Instructions for the task:
Please update the items below by changing "Locate an element" to "Find an element" and leaving everything else the same.
◆ ◆ ◆ ◆ ◆
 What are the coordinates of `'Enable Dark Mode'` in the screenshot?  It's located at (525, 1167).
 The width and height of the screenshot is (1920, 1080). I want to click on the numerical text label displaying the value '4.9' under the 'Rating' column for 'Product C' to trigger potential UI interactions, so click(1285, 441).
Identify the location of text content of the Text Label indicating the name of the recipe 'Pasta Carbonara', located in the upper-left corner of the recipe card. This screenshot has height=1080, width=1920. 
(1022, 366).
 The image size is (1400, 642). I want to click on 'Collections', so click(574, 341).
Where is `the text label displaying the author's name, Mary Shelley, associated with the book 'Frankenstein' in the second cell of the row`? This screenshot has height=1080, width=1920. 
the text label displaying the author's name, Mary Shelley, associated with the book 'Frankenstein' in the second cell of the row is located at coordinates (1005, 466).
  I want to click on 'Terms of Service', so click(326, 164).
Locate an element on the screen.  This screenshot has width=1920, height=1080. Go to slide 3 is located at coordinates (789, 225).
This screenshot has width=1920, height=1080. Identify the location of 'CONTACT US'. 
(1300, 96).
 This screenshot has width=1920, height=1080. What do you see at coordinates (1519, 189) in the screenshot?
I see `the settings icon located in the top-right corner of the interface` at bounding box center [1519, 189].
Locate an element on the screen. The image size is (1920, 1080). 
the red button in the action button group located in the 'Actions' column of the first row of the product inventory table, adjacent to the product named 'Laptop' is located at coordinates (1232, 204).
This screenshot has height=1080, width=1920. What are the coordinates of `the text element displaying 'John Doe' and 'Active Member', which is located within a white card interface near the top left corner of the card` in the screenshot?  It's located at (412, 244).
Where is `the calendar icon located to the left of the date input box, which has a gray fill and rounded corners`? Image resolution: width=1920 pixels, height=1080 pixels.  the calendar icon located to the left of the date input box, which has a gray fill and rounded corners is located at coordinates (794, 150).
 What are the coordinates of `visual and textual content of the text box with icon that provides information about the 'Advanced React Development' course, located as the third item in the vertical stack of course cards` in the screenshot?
◆ ◆ ◆ ◆ ◆
Exercise answer:
 What are the coordinates of `'Enable Dark Mode'` in the screenshot?  It's located at (525, 1167).
 The width and height of the screenshot is (1920, 1080). I want to click on the numerical text label displaying the value '4.9' under the 'Rating' column for 'Product C' to trigger potential UI interactions, so click(1285, 441).
Identify the location of text content of the Text Label indicating the name of the recipe 'Pasta Carbonara', located in the upper-left corner of the recipe card. This screenshot has height=1080, width=1920. 
(1022, 366).
 The image size is (1400, 642). I want to click on 'Collections', so click(574, 341).
Where is `the text label displaying the author's name, Mary Shelley, associated with the book 'Frankenstein' in the second cell of the row`? This screenshot has height=1080, width=1920. 
the text label displaying the author's name, Mary Shelley, associated with the book 'Frankenstein' in the second cell of the row is located at coordinates (1005, 466).
  I want to click on 'Terms of Service', so click(326, 164).
Find an element on the screen.  This screenshot has width=1920, height=1080. Go to slide 3 is located at coordinates (789, 225).
This screenshot has width=1920, height=1080. Identify the location of 'CONTACT US'. 
(1300, 96).
 This screenshot has width=1920, height=1080. What do you see at coordinates (1519, 189) in the screenshot?
I see `the settings icon located in the top-right corner of the interface` at bounding box center [1519, 189].
Find an element on the screen. The image size is (1920, 1080). 
the red button in the action button group located in the 'Actions' column of the first row of the product inventory table, adjacent to the product named 'Laptop' is located at coordinates (1232, 204).
This screenshot has height=1080, width=1920. What are the coordinates of `the text element displaying 'John Doe' and 'Active Member', which is located within a white card interface near the top left corner of the card` in the screenshot?  It's located at (412, 244).
Where is `the calendar icon located to the left of the date input box, which has a gray fill and rounded corners`? Image resolution: width=1920 pixels, height=1080 pixels.  the calendar icon located to the left of the date input box, which has a gray fill and rounded corners is located at coordinates (794, 150).
 What are the coordinates of `visual and textual content of the text box with icon that provides information about the 'Advanced React Development' course, located as the third item in the vertical stack of course cards` in the screenshot?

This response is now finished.